Dua dari enam alasan Menteri Purnomo jelas merupakan kelemahan perjanjian di masa lalu. Pertama, soal harga. Kasus yang banyak dipersoalkan adalah lapangan gas Tangguh. Menurut formula yang disepakati, harga gas lapangan di Papua itu tetap US$ 3,34 per juta kaki kubik (MCF). Harga ini tak dikaitkan dengan harga minyak dunia. Berapa pun harga minyak dunia, harga gas Tangguh tetap seperti yang disepakati. Kedua, soal kewajiban memasok gas ke dalam negeri. Sudah banyak kisah tentang telantarnya pabrik pupuk atau pembangkit listrik garagara pasar ekspor lebih diutamakan.
Dalam soal harga, formula harga Donggi jauh lebih baik daripada Tangguh karena dikaitkan dengan harga minyak mentah di Jepang (Japan Crude Cocktail). Memang, jika harga minyak hanya US$ 40 per barel seperti sekarang, harga gas alam cair Donggi cuma US$ 2,8 per juta kaki kubik. Tapi pada saat harga minyak US$ 100 per barel, harga Donggi bisa sampai US$ 16 per juta kaki kubik—jauh di atas Tangguh. Lagipula, harga gas Donggi seharusnya bukan dilihat sekarang tapi nanti ketika proyek ini beroperasi pada 2012. Pada saat itu para analis meramalkan harga minyak di atas US$ 90 per barel.
Soal kewajiban memasok gas ke pasar dalam negeri mestinya juga bukan persoalan yang tak bisa diatur. Pertamina sudah menjanjikan kepada pemerintah untuk memberikan kompensasi berupa pasokan gas dari proyekproyek di Jawa karena cadangan Donggi hanya 2,4 triliun kaki kubik, jauh di bawah Tangguh yang mencapai 14,4 triliun kaki kubik. Mestinya janji ini sudah cukup memuaskan keinginan pemerintah untuk mendapatkan pasokan gas.
Selain itu, di tengah situasi perekonomian yang sulit, menampik investasi sampai US$ 1,7 miliar (hampir Rp 20 triliun)—nilai proyek seluruhnya US$ 3,4 miliar—tentu patut dipertanyakan. Ketika banyak investor kolaps di pasar modal dan pasar uang akibat krisis global, investasi langsung seperti ini layak disambar. Investasi ini tidak saja memberikan nilai tambah berupa produksi gas, melainkan juga menyerap tenaga kerja sampai 4.000 orang.
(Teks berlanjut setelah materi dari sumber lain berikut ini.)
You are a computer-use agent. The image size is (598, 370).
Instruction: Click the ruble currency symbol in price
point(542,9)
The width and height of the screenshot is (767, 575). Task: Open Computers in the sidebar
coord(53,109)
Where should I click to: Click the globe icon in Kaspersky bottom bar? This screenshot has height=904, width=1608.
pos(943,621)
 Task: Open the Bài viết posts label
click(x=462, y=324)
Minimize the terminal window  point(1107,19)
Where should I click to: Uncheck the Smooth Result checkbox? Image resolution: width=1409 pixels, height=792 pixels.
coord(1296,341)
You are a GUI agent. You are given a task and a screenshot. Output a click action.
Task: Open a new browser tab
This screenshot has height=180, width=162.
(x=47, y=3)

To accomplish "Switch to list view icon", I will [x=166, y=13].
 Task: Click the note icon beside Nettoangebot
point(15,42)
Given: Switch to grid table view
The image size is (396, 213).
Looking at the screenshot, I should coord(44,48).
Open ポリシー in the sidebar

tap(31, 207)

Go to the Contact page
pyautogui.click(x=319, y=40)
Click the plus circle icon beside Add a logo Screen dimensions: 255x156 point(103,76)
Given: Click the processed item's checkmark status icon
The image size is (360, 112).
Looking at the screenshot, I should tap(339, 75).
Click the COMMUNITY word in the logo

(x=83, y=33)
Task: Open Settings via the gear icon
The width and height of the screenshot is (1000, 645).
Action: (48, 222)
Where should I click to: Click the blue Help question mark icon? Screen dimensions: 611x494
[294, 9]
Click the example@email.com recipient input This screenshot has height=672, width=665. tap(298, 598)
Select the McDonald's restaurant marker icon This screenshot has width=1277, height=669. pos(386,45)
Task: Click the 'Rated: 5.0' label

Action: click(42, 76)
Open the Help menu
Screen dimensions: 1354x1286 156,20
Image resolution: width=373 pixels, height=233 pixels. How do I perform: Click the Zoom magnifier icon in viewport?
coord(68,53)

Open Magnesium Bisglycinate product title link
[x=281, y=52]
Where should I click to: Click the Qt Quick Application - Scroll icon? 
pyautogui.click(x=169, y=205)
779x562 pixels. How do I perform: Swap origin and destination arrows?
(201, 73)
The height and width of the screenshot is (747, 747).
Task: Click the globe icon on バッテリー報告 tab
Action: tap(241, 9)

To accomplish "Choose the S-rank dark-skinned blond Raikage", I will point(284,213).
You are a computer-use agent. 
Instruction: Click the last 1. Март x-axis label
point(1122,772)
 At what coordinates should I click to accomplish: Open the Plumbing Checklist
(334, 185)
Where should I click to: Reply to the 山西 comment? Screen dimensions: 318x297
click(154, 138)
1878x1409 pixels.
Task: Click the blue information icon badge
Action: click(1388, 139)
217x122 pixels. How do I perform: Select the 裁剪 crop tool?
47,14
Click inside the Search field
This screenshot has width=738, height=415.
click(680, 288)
Sulawesi Tengah sangat menderita akibat krisis global. Rontoknya harga komoditas pertanian, perkebunan, dan perikanan yang menjadi andalan provinsi itu menambah jumlah pengangguran. Proyek gas Donggi jelas menjadi salah satu alternatif untuk menambah lapangan kerja baru. Bagi pemerintah pusat maupun daerah, lapangan gas ini juga bisa menambah pendapatan Rp 6 triliun per tahun selama 15 tahun.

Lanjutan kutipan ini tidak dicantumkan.